We first present the spatially dependent XBIC, followed by systematic variations of X-ray flux and applied bias. Finally, we show how finite element modeling can be used to quantitatively explain the results.

2.1. Spatially dependent XBIC

Initially we investigated the spatial resolution. The superpositioned XRF and XBIC signals measured at each position of the InGaP nanowire are displayed in Fig. 1[link](b). A similar result was obtained from the InP nanowire. The XRF signals from Au and In represent the metal contacts and the nanowire, respectively. The XBIC signal (red areas) was strongest in the middle of the nanowire, as expected. The image demonstrates the high-resolution maps obtained with the nanofocused X-ray probe.
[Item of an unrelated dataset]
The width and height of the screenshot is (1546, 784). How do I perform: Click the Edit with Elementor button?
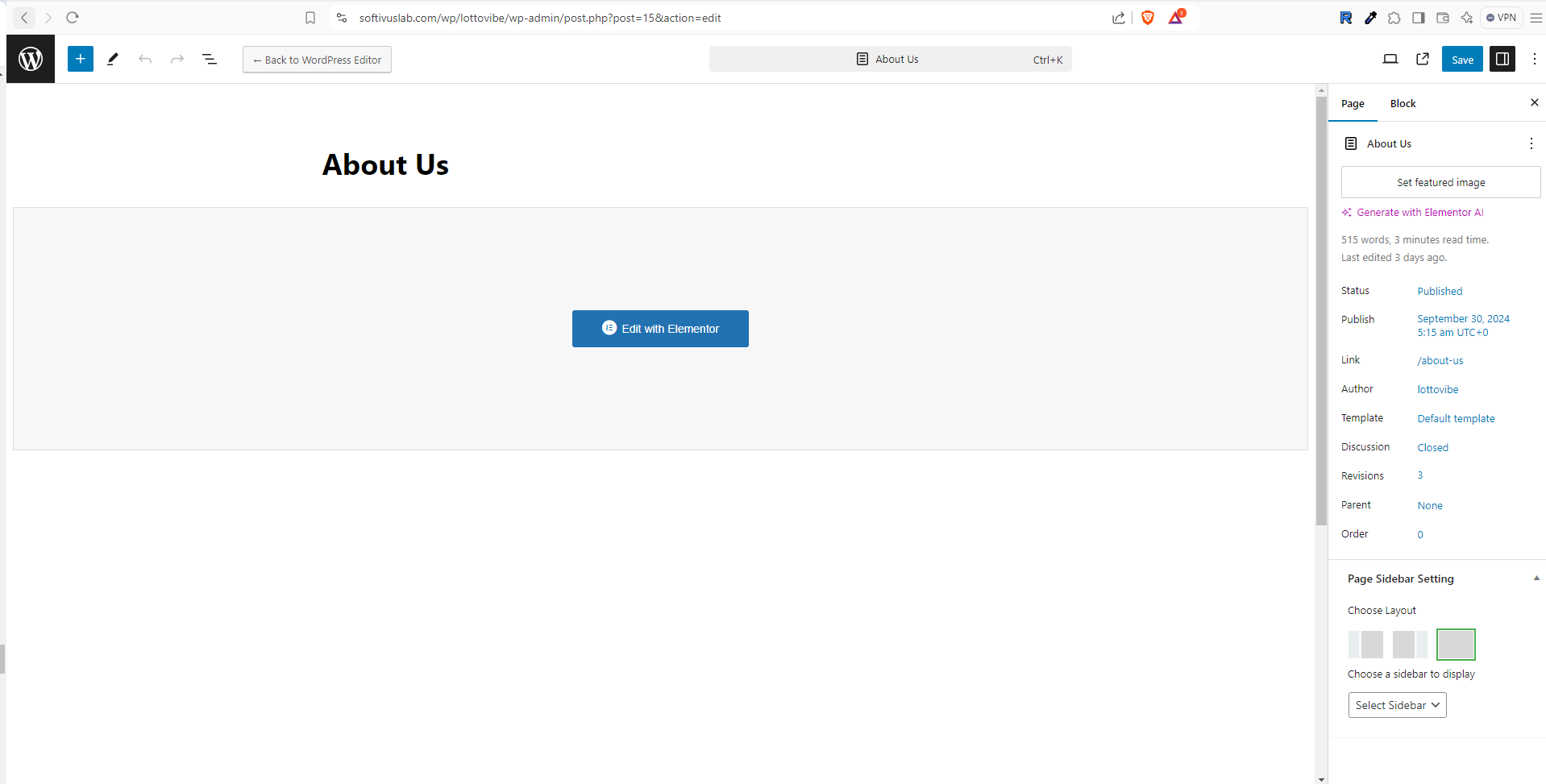point(660,329)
A one-dimensional scan along the center of the nanowire is presented in Fig. 1[link](d). The vertical gray lines indicate the nominal positions of the segment junctions, which we obtained by using the XRF peak from the Au seed particle as a reference. In addition to the main peak, we observe weaker peaks at the edge of the metal contact on both sides, which we attribute to the indirect absorption in the nanowire of secondary photons or electrons emitted from the metal contact. We measured the devices with ground attached to either side but observed no difference, which is to be expected for direct photoemission from the contacts.

In an idealized p–i–n junction, the depletion region is defined by the middle segment, where the electric field is high and constant (Yang et al., 2016[Yang, C., Pyry, K., Mats-Erik, P. & Nicklas, A. (2016). Nanotechnology, 27, 435404.]). In our nanowires, the highest XBIC signal is indeed generated in the center of the middle segment, but it falls off towards the junctions on either side. The characteristic decay lengths, revealed by fitting exponential decay functions, I ≃ exp(−x/L), are Ll = 0.304 µm and Lr = 0.274 µm for the left and right slopes, respectively [Fig. 1[link](d)] (Gu et al., 2006[Gu, Y., Romankiewicz, J. P., David, J. K., Lensch, J. L. & Lauhon, L. J. (2006). Nano Lett. 6, 948-952.]; Gutsche et al., 2012[Gutsche, C., Niepelt, R., Gnauck, M., Lysov, A., Prost, W., Ronning, C. & Tegude, F.-J. (2012). Nano Lett. 12, 1453-1458.]; Chen et al., 2015[Chen, G., McGuckin, T., Hawley, C. J., Gallo, E. M., Prete, P., Miccoli, I., Lovergine, N. & Spanier, J. E. (2015). Nano Lett. 15, 75-79.]). The decay lengths cannot be directly identified by the minority carrier diffusion lengths, as we will demonstrate later.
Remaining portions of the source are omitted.